Fabrice Fries (born March 11, 1960) is a French business executive, currently Chairman and Chief executive officer of Agence France-Presse.

He previously held various managerial positions in media companies such as Vivendi, Havas and Publicis Groupe.

Education 

Fries studied at the École normale supérieure (higher education in  humanities), Institut d'études politiques de Paris and École nationale d'administration (class "Denis-Diderot" of 1985). He also holds a masters degree in history from Sorbonne University.

Career 

After graduating from the Ecole Nationale d'Administration, Fabrice Fries joined the French Court of Auditors, as an auditor, before moving to the private office of Jacques Delors, president of the European of Commission.

In 1995, he became the special advisor to the Compagnie Générale des Eaux (now Vivendi) Chairman and CEO, Jean-Marie Messier.
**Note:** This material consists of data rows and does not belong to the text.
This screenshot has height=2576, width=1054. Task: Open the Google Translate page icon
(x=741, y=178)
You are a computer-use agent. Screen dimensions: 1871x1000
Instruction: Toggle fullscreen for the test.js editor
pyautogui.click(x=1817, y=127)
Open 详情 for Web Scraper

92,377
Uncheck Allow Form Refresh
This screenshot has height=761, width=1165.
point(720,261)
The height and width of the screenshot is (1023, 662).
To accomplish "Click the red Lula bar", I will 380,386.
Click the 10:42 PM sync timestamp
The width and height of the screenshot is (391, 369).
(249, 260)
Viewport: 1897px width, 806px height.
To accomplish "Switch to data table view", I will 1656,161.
In 1997, he was appointed Head of Strategy & Development of Havas, where he refocused of the group's activities on publishing and press. After Havas' take-over by Vivendi in 1998, it was renamed Vivendi Universial Publishing and Fabrice Fries became its Deputy General Director, in charge of the press and professional information divisions, working with brands such as L'Express, L'Expansion, Courrier international, Dalloz, Masson, Vidal, Le Moniteur, L'Usine nouvelle, L'Etudiant, Exposium, 01 Informatique, le Quotidien du Médecin, as well as several health information brands worldwide. 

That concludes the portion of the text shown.